%%
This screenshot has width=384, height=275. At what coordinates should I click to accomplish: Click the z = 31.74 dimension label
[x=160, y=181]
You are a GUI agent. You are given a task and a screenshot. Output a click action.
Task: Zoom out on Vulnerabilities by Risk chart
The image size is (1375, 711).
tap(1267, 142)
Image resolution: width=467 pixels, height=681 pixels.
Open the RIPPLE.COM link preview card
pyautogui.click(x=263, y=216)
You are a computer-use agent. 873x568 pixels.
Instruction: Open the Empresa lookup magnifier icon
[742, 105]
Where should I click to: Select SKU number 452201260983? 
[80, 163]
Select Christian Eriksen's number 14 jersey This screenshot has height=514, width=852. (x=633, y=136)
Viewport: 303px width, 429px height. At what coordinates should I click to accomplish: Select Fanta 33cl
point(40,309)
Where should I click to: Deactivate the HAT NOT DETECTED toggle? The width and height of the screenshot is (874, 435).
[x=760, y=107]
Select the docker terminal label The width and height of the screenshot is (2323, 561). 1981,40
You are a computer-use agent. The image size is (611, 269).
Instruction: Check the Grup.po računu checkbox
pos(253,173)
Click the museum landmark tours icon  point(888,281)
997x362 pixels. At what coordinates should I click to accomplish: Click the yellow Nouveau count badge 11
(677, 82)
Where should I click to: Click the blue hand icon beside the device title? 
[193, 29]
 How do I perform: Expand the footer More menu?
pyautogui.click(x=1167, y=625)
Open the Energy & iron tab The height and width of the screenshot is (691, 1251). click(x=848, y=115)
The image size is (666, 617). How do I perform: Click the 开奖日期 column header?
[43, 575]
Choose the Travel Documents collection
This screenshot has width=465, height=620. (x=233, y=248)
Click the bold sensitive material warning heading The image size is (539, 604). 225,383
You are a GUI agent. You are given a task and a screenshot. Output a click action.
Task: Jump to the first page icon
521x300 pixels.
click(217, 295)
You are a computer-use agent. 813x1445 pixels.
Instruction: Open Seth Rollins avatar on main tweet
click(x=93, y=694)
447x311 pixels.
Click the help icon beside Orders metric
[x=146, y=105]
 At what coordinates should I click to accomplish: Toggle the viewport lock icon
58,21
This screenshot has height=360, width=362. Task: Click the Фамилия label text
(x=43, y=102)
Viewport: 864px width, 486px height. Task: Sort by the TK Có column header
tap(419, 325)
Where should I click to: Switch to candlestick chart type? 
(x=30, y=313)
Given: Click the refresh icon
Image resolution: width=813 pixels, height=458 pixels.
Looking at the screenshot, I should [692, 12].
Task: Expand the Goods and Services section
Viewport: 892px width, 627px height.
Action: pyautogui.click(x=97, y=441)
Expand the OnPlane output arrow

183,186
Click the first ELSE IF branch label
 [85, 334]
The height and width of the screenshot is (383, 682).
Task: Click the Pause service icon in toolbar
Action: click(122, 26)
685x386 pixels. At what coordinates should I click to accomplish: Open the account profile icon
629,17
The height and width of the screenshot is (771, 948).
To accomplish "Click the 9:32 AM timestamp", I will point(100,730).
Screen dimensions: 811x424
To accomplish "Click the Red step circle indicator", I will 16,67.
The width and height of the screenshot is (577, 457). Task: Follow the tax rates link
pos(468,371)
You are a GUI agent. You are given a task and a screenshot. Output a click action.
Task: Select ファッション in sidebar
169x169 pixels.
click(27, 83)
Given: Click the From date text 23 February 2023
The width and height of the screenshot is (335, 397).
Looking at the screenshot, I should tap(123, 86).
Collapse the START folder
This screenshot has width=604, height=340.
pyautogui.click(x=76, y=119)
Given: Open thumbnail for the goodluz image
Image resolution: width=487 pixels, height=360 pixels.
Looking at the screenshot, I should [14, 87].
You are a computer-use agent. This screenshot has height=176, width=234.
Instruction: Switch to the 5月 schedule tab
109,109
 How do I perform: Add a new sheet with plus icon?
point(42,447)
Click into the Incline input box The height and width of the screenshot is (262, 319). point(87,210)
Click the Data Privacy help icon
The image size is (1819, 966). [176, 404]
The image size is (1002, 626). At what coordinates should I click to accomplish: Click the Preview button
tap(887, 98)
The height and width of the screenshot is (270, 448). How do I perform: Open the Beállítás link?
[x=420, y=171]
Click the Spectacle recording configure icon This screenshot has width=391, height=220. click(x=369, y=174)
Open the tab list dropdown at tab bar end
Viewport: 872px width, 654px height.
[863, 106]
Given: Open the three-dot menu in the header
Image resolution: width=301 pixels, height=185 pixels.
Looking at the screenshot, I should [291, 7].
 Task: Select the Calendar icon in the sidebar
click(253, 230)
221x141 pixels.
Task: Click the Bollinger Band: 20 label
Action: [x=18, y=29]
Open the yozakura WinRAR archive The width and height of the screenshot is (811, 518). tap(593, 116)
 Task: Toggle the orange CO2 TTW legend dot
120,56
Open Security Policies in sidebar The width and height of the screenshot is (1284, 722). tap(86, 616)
%%
● **Task description**
Rewrite the records above with every "At what coordinates should I click to accomplish" swapped for "Where should I tap to do", leaving everything else unchanged.

● **Exercise answer**
This screenshot has width=384, height=275. Where should I tap to do: Click the z = 31.74 dimension label
[x=160, y=181]
You are a GUI agent. You are given a task and a screenshot. Output a click action.
Task: Zoom out on Vulnerabilities by Risk chart
The image size is (1375, 711).
tap(1267, 142)
Image resolution: width=467 pixels, height=681 pixels.
Open the RIPPLE.COM link preview card
pyautogui.click(x=263, y=216)
You are a computer-use agent. 873x568 pixels.
Instruction: Open the Empresa lookup magnifier icon
[742, 105]
Where should I click to: Select SKU number 452201260983? 
[80, 163]
Select Christian Eriksen's number 14 jersey This screenshot has height=514, width=852. (x=633, y=136)
Viewport: 303px width, 429px height. Where should I tap to do: Select Fanta 33cl
point(40,309)
Where should I click to: Deactivate the HAT NOT DETECTED toggle? The width and height of the screenshot is (874, 435).
[x=760, y=107]
Select the docker terminal label The width and height of the screenshot is (2323, 561). 1981,40
You are a computer-use agent. The image size is (611, 269).
Instruction: Check the Grup.po računu checkbox
pos(253,173)
Click the museum landmark tours icon  point(888,281)
997x362 pixels. Where should I tap to do: Click the yellow Nouveau count badge 11
(677, 82)
Where should I click to: Click the blue hand icon beside the device title? 
[193, 29]
 How do I perform: Expand the footer More menu?
pyautogui.click(x=1167, y=625)
Open the Energy & iron tab The height and width of the screenshot is (691, 1251). click(x=848, y=115)
The image size is (666, 617). How do I perform: Click the 开奖日期 column header?
[43, 575]
Choose the Travel Documents collection
This screenshot has width=465, height=620. (x=233, y=248)
Click the bold sensitive material warning heading The image size is (539, 604). 225,383
You are a GUI agent. You are given a task and a screenshot. Output a click action.
Task: Jump to the first page icon
521x300 pixels.
click(217, 295)
You are a computer-use agent. 813x1445 pixels.
Instruction: Open Seth Rollins avatar on main tweet
click(x=93, y=694)
447x311 pixels.
Click the help icon beside Orders metric
[x=146, y=105]
 Where should I tap to do: Toggle the viewport lock icon
58,21
This screenshot has height=360, width=362. Task: Click the Фамилия label text
(x=43, y=102)
Viewport: 864px width, 486px height. Task: Sort by the TK Có column header
tap(419, 325)
Where should I click to: Switch to candlestick chart type? 
(x=30, y=313)
Given: Click the refresh icon
Image resolution: width=813 pixels, height=458 pixels.
Looking at the screenshot, I should [692, 12].
Task: Expand the Goods and Services section
Viewport: 892px width, 627px height.
Action: pyautogui.click(x=97, y=441)
Expand the OnPlane output arrow

183,186
Click the first ELSE IF branch label
 [85, 334]
The height and width of the screenshot is (383, 682).
Task: Click the Pause service icon in toolbar
Action: click(122, 26)
685x386 pixels. Where should I tap to do: Open the account profile icon
629,17
The height and width of the screenshot is (771, 948).
To accomplish "Click the 9:32 AM timestamp", I will point(100,730).
Screen dimensions: 811x424
To accomplish "Click the Red step circle indicator", I will 16,67.
The width and height of the screenshot is (577, 457). Task: Follow the tax rates link
pos(468,371)
You are a GUI agent. You are given a task and a screenshot. Output a click action.
Task: Select ファッション in sidebar
169x169 pixels.
click(27, 83)
Given: Click the From date text 23 February 2023
The width and height of the screenshot is (335, 397).
Looking at the screenshot, I should tap(123, 86).
Collapse the START folder
This screenshot has width=604, height=340.
pyautogui.click(x=76, y=119)
Given: Open thumbnail for the goodluz image
Image resolution: width=487 pixels, height=360 pixels.
Looking at the screenshot, I should [14, 87].
You are a computer-use agent. This screenshot has height=176, width=234.
Instruction: Switch to the 5月 schedule tab
109,109
 How do I perform: Add a new sheet with plus icon?
point(42,447)
Click into the Incline input box The height and width of the screenshot is (262, 319). point(87,210)
Click the Data Privacy help icon
The image size is (1819, 966). [176, 404]
The image size is (1002, 626). Where should I tap to do: Click the Preview button
tap(887, 98)
The height and width of the screenshot is (270, 448). How do I perform: Open the Beállítás link?
[x=420, y=171]
Click the Spectacle recording configure icon This screenshot has width=391, height=220. click(x=369, y=174)
Open the tab list dropdown at tab bar end
Viewport: 872px width, 654px height.
[863, 106]
Given: Open the three-dot menu in the header
Image resolution: width=301 pixels, height=185 pixels.
Looking at the screenshot, I should [291, 7].
 Task: Select the Calendar icon in the sidebar
click(253, 230)
221x141 pixels.
Task: Click the Bollinger Band: 20 label
Action: [x=18, y=29]
Open the yozakura WinRAR archive The width and height of the screenshot is (811, 518). tap(593, 116)
 Task: Toggle the orange CO2 TTW legend dot
120,56
Open Security Policies in sidebar The width and height of the screenshot is (1284, 722). tap(86, 616)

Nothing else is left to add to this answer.